5. Elementi strutturali
5.1. I requisiti strutturali
Dopo il DPCM 308 sui Requisiti strutturali minimi per le strutture residenziali e semiresidenziali, le regioni hanno inteso normare definendo le questioni logistiche ed il numero di minori ospitabili in relazione alle diverse tipologie di struttura. L’elemento strutturale, con la divisione in locali adeguati per numero e ampiezza, in relazione al numero degli ospiti, camere singole o massimo doppie, con locali accessori come lavanderia e dispensa, aveva avuto l’intento di garantire spazi adeguati e privacy, così come previsto per servizi destinati ad altre tipologie di utenza (anziani, disabili).

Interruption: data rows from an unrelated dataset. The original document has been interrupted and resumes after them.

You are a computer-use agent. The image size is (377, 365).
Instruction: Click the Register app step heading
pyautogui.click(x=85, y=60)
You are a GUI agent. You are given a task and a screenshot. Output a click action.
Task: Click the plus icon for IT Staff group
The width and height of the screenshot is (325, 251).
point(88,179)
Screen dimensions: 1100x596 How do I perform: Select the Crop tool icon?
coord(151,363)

Nel cercare di dare il massimo e avendo come obiettivo l’uniformità dei criteri, quello che ha perso di centralità è l’età degli ospiti, bambini e ragazzi con le loro fragilità, le loro paure, amplificate dagli eventi e dalle situazioni che li hanno portati ad una collocazione extra-familiare ed ad una modificazione importante dei riferimenti abituali. Se in questa situazione pensiamo ad un luogo con grandi spazi, lunghi corridoi, numerose stanze, e ad un bambino che dorme solo in una stanza ancora sconosciuta, o che è arrivato con due fratelli, che ha disturbi del sonno, forse ci rendiamo conto che la logistica dovrebbe essere pensata anche in funzione dell’età: per un adolescente spazi più ampi, privacy sono elementi fondamentali, per un bambino più piccolo invece lo sono vicinanza, visibilità, sentirsi protetto.

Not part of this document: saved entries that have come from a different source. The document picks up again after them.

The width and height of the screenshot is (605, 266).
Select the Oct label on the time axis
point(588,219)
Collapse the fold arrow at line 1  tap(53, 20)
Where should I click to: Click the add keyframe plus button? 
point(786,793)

Per far sì che anche la chiusura degli istituti non diventi solo un restauro delle facciate, o per evitare abbattimenti dei costi a scapito della dimensione della familiarità, riteniamo sia necessario evitare che coesistano più strutture sullo stesso stabile soprattutto con servizi centralizzati o il ricorso al catering.
Non stiamo proponendo una deregulation, siamo convinti che ci debbano essere limiti e confini, tant’è che l’elaborazione di standard quali-quantitativi per le comunità per minori elaborata dal C.n.c.m. è stata uno strumento ampiamente utilizzato in discussioni di livello nazionale e sono diventati la base di importanti documenti nazionali. Quello che ci preme sottolineare è che, quando si parla di comunità per minori, tutto, compresi gli spazi devono essere pensati in virtù della funzione educatica e dell’indispensabile clima di familiarità.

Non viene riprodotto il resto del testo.